● **QUOTED TEXT**
┌──

Ned Kelly Cup “home where it belongs” after bringing $1100 at Red Lloyd fundraiser auction
THE original Ned Kelly Cup is back home where it belongs, perched proudly alongside a family collection of racing memorabilia owned by Chic Spriggs, whose father Kevin Hartin was the owner of Gunga Din, the inaugural winner of the infamous race.
The Cup was purchased by Chic’s son, top Sydney jockey Blake Spriggs, at a special fundraising night for Moree identity Red Lloyd, who lost his Yarraman home and all possessions in a tragic fire in early December.
The benefit night, held at Moree Services Club, was organised by Red’s life-long friends Casey Ryan and Deb Holland, and a big team of helpers.
The event drew more than 100 people who bid generously – and bought raffle tickets – on a long list of items donated by local businesses and individuals.
Around $9000 was raised on the night, with large cash donations still being collected.
Nearly $4500 has also been raised on a still-active GoFundMe page.
Spriggs is engaged to in-demand jockey Rachel King and, as she booted home a winning double at the corresponding Canterbury under-lights meeting last Friday, her fiance was on the phone, bidding several hundred dollars above his budget to secure the historic trophy.

└──

● **STATED PROBLEM A**
According to the Ned Kelly Cup article, which horse won the first running of the race?
● **STATED PROBLEM B**
For each statement, say whether it agrees with the Ned Kelly Cup article: (i) The benefit night took place at Moree Services Club. (ii) The GoFundMe page has raised more than $9000. (iii) Blake Spriggs stayed within his budget when bidding for the trophy.
● **STATED PROBLEM C**
Reproduce the Ned Kelly Cup article word for word from "The event drew" to "the historic trophy.".

● **ENTRIES PROVIDED**
┌──

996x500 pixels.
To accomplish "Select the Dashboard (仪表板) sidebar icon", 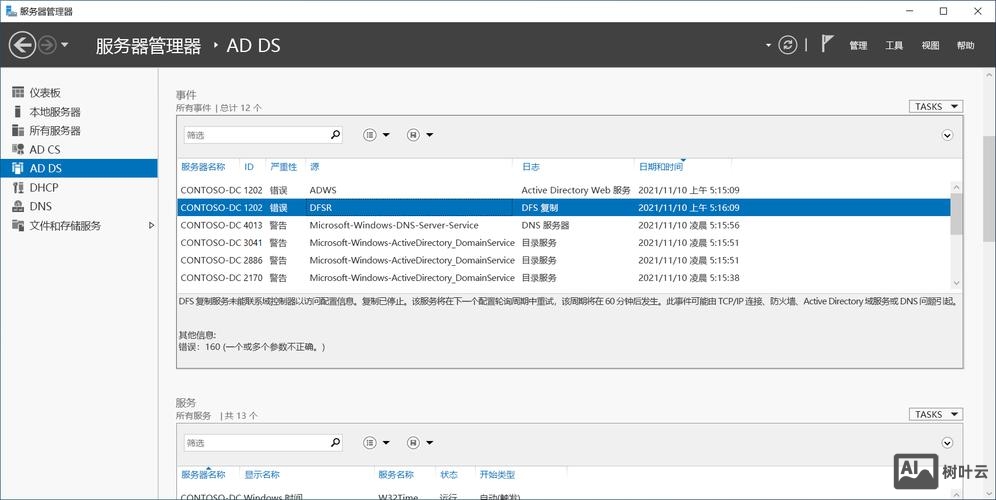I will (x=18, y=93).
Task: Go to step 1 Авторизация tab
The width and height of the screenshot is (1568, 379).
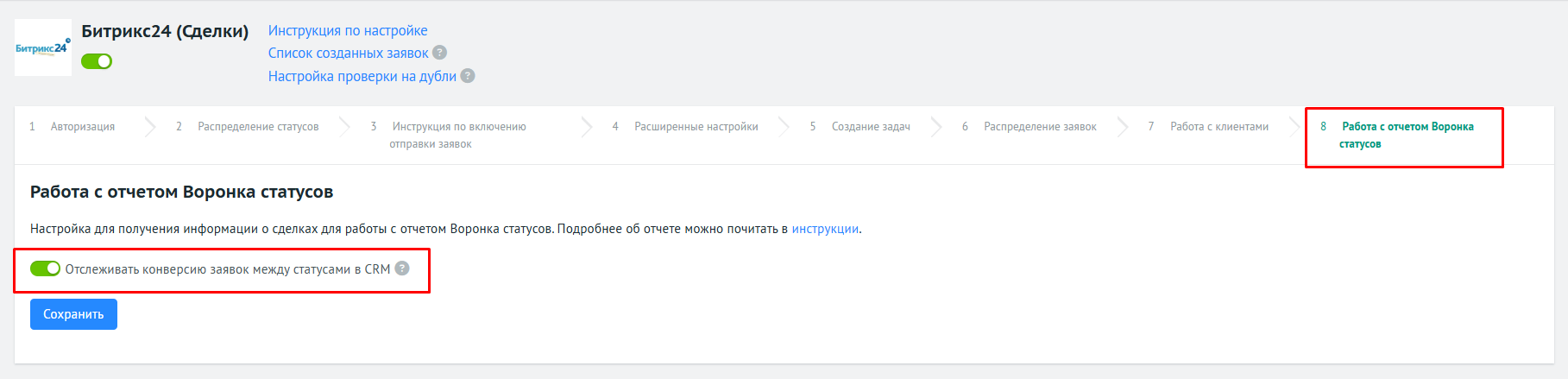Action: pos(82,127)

└──
┌──

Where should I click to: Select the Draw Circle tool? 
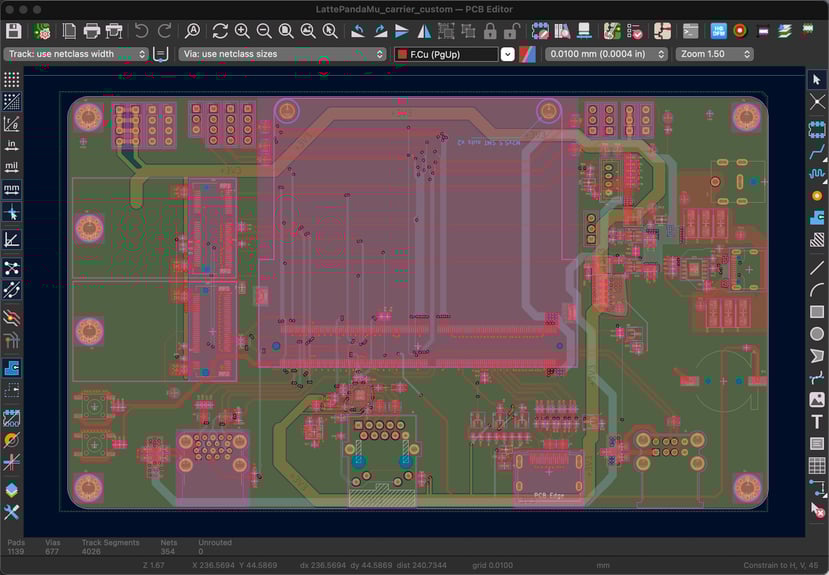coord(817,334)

└──
┌──

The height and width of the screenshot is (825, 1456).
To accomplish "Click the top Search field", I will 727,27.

└──

● **ANSWER A**
Gunga Din

● **ANSWER B**
(i) Yes: "The benefit night, held at Moree Services Club"
(ii) No: "Nearly $4500 has also been raised on a still-active GoFundMe page."
(iii) No: "bidding several hundred dollars above his budget to secure the historic trophy"

● **ANSWER C**
The event drew more than 100 people who bid generously – and bought raffle tickets – on a long list of items donated by local businesses and individuals.
Around $9000 was raised on the night, with large cash donations still being collected.
Nearly $4500 has also been raised on a still-active GoFundMe page.
Spriggs is engaged to in-demand jockey Rachel King and, as she booted home a winning double at the corresponding Canterbury under-lights meeting last Friday, her fiance was on the phone, bidding several hundred dollars above his budget to secure the historic trophy.